Lines in the listing below that hold "This" are the ones to copy.

SOURCE DATA: Begin

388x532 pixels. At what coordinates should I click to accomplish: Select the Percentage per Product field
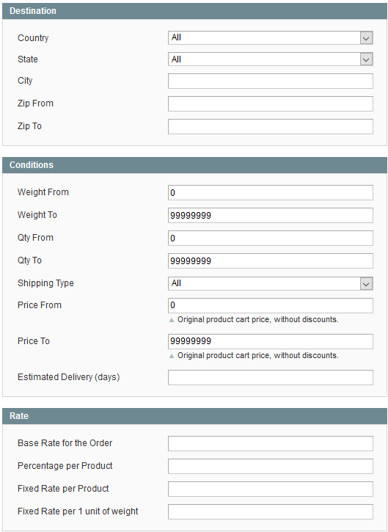[271, 466]
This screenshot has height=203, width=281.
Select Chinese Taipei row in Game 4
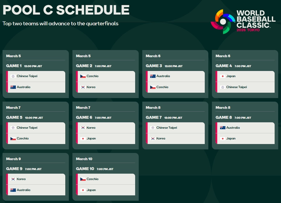pyautogui.click(x=245, y=87)
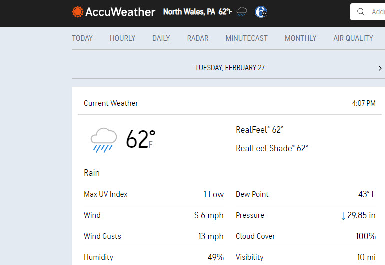Screen dimensions: 385x265
Task: Open the RADAR tab
Action: pos(198,38)
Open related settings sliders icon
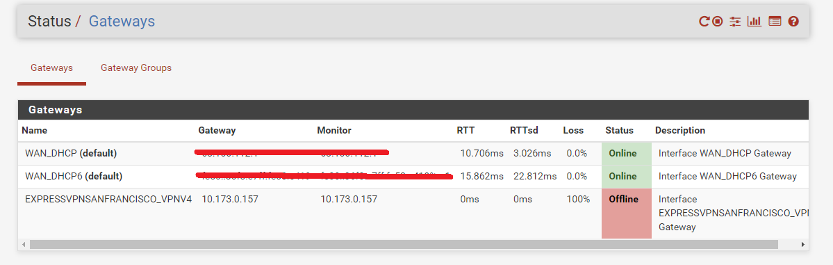Screen dimensions: 833x265 (x=735, y=22)
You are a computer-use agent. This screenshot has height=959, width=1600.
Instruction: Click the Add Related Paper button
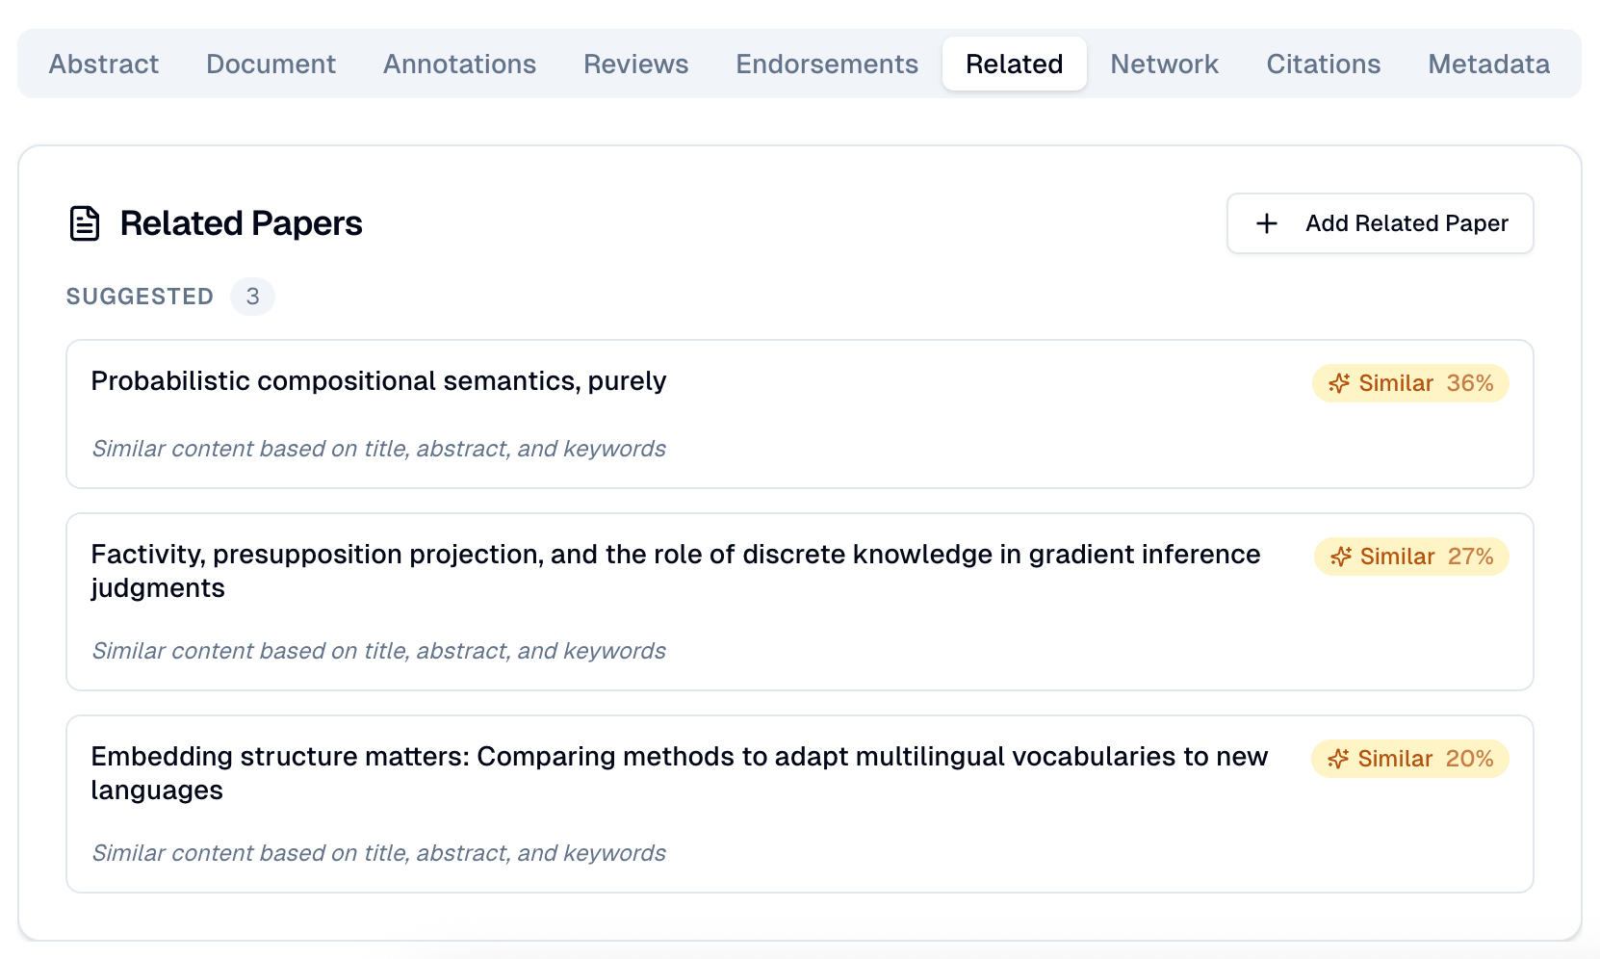click(x=1380, y=223)
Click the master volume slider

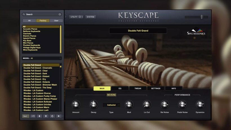[201, 17]
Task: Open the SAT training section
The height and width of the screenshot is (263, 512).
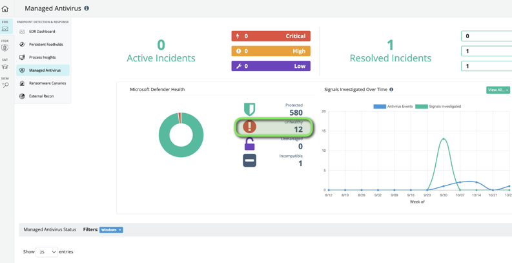Action: (5, 65)
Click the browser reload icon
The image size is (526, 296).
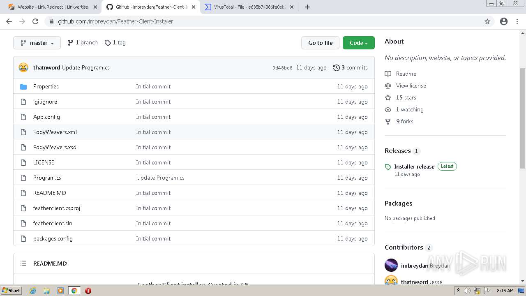[35, 21]
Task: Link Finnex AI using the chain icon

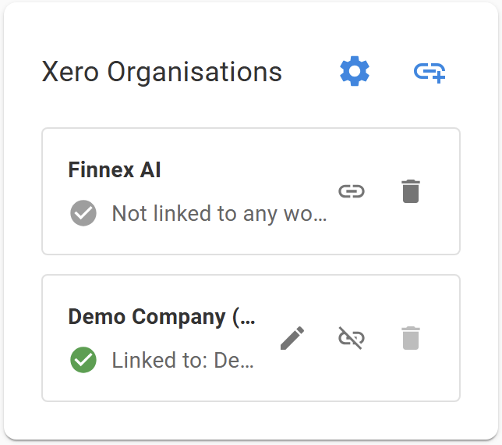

SOURCE DATA: End

*RESULT OF THE EXERCISE:*
This screenshot has height=203, width=281.
You are a computer-use agent. This screenshot has height=959, width=1600.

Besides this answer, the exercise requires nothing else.